• PROBLEMS TO SOLVE:
1. Answer these questions from the text on the PACE trial, one per line:
(a) Which group had the extremely modest increase in the six-minute walking test?
(b) What were patients judged too burdened to wear at the end of the trial?
(c) In what year did the trial begin recruitment?
2. Write out the part of the text on the PACE trial that begins at the words "21) In your" and stops after "become apparent quickly.". Copy it word for word.

19) None of the multiple outcomes you cited as “objective” in the protocol supported the subjective outcomes suggesting improvement (excluding the extremely modest increase in the six-minute walking test for the GET group)? Does this lack of objective support for improvement and recovery concern you?  Should the failure of the objective measures raise questions about whether people have achieved any actual benefits or improvements in performance?

20) If wearing the actometer was considered too much of a burden for patients to wear at the end of the trial, when presumably many of them would have been improved, why wasn’t it too much of a burden for patients at the beginning of the trial? In retrospect, given that your other objective findings failed, do you regret having made that decision?

21) In your response to correspondence after publication of the Psych Med paper, you mentioned multiple problems with the “objectivity” of the six-minute walking test that invalidated comparisons with other studies. Yet PACE started assessing people using this test when the trial began recruitment in 2005, and the serious limitations–the short corridors requiring patients to turn around more than was standard, the decision not to encourage patients during the test, etc.–presumably become apparent quickly.

Why then, in the published protocol in 2007, did you describe the walking test as an “objective” measure of function? Given that the study had been assessing patients for two years already, why had you not already recognized the limitations of the test and realized that it was apparently useless as an objective measure? When did you actually recognize these limitations?

• DATA SECTION:
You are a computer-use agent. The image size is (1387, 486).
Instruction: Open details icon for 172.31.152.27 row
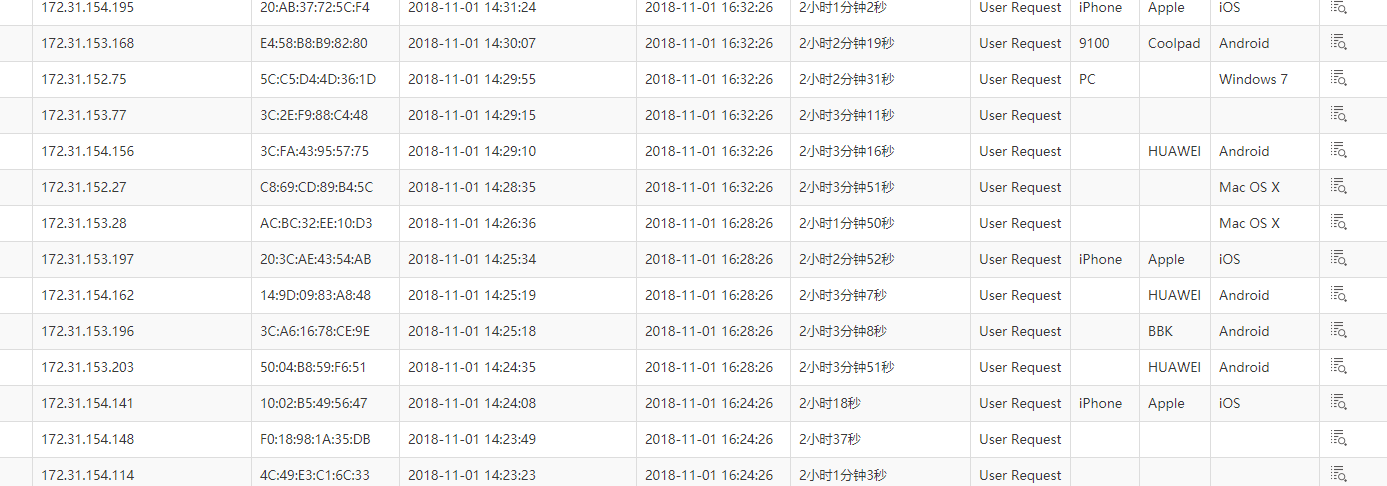(x=1338, y=186)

• RESULTS OF THE EXERCISE:
1.
(a) The GET group
(b) The actometer
(c) 2005

2.
21) In your response to correspondence after publication of the Psych Med paper, you mentioned multiple problems with the “objectivity” of the six-minute walking test that invalidated comparisons with other studies. Yet PACE started assessing people using this test when the trial began recruitment in 2005, and the serious limitations–the short corridors requiring patients to turn around more than was standard, the decision not to encourage patients during the test, etc.–presumably become apparent quickly.